Unfortunately it won’t compile, as the target and pointer attributes conflict with the shared attribute:


phrkaj@larch:~/Projects/cuda/cuda-test> pgf90 -Mcuda shared_arrays.f90
PGF90-S-0134-Illegal attribute - conflict with target (shared_arrays.f90: 18)
PGF90-S-0134-Illegal attribute - conflict with pointer (shared_arrays.f90: 19)
PGF90-S-0134-Illegal attribute - conflict with pointer (shared_arrays.f90: 20)
PGF90-S-0134-Illegal attribute - conflict with pointer (shared_arrays.f90: 21)
  0 inform,   0 warnings,   4 severes, 0 fatal for shared_sub_arrays

Is there any way round this? I could use just one array with offset indices to represent the sub arrays, but that would make things a lot more complicated so I was hoping I could do it this way.

Thanks in advance for the help.

Hi Tom,

Since in CUDA I can only have one shared memory array per kernel, I was wondering if there was a way to have pointers to different parts of the array?

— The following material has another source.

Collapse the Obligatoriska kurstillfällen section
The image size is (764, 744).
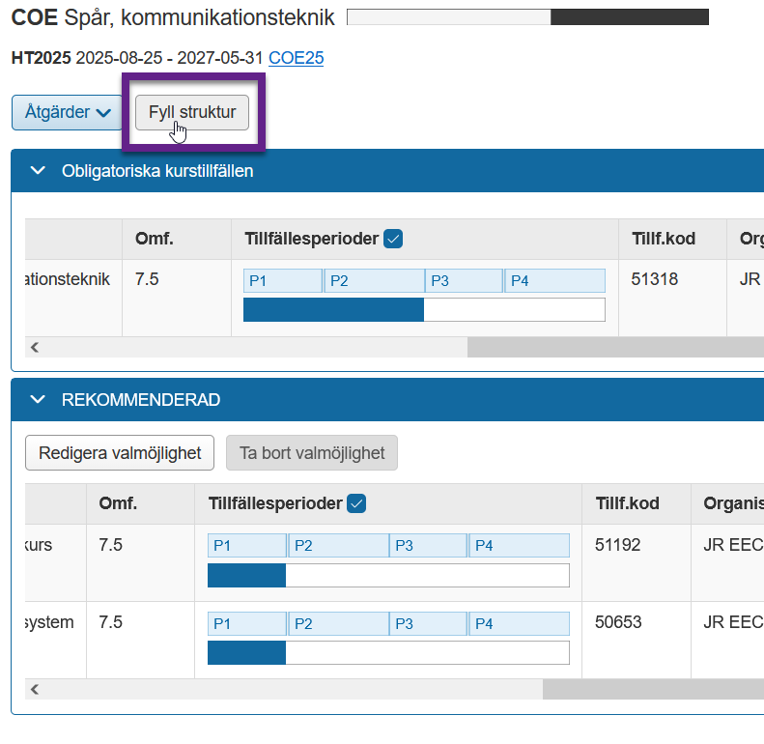point(39,171)
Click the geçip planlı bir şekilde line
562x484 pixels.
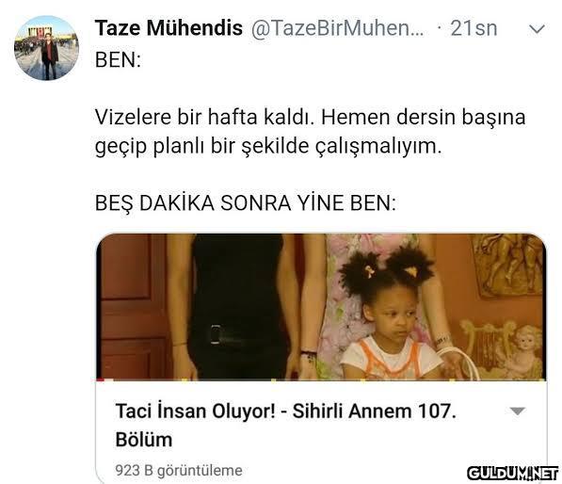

Provided, they are fixed size, you can have multiple shared arrays. You can have only one shared array who’s size is dynamically set when the kernel is launched. I rewrote your example below to use fixed sized shared arrays.

Hope this helps,
Mat



% cat test.cuf
module test
  implicit none
 
  real, device, dimension(3) :: d_left
  real, device, dimension(3) :: d_centre
  real, device, dimension(3) :: d_right

  real, dimension(3)         :: h_left
  real, dimension(3)         :: h_centre
  real, dimension(3)         :: h_right
 
contains

  attributes(global) subroutine shared_sub_arrays()

    integer :: i

    real, shared, dimension(3) :: left
    real, shared, dimension(3) :: centre
    real, shared, dimension(3) :: right

    i = threadIdx%x
   
    left(i) = 1.0
    centre(i) = 2.0
    right(i) = 3.0
       
    d_left(i)   = left(i)
    d_centre(i) = centre(i)
    d_right(i)  = right(i)
   
  end subroutine shared_sub_arrays

end module test
 
program shared_test
  use test
  implicit none

  ! Populate arrays
  call shared_sub_arrays<<<1,3>>>()

  ! Copy arrays from device to host
  h_left   = d_left
  h_centre = d_centre
  h_right  = d_right

  ! Print arrays
  print *, h_left
  print *, h_centre
  print *, h_right
 
end program shared_test 
% pgf90 test.cuf ; a.out
    1.000000        1.000000        1.000000    
    2.000000        2.000000        2.000000    
    3.000000        3.000000        3.000000    
%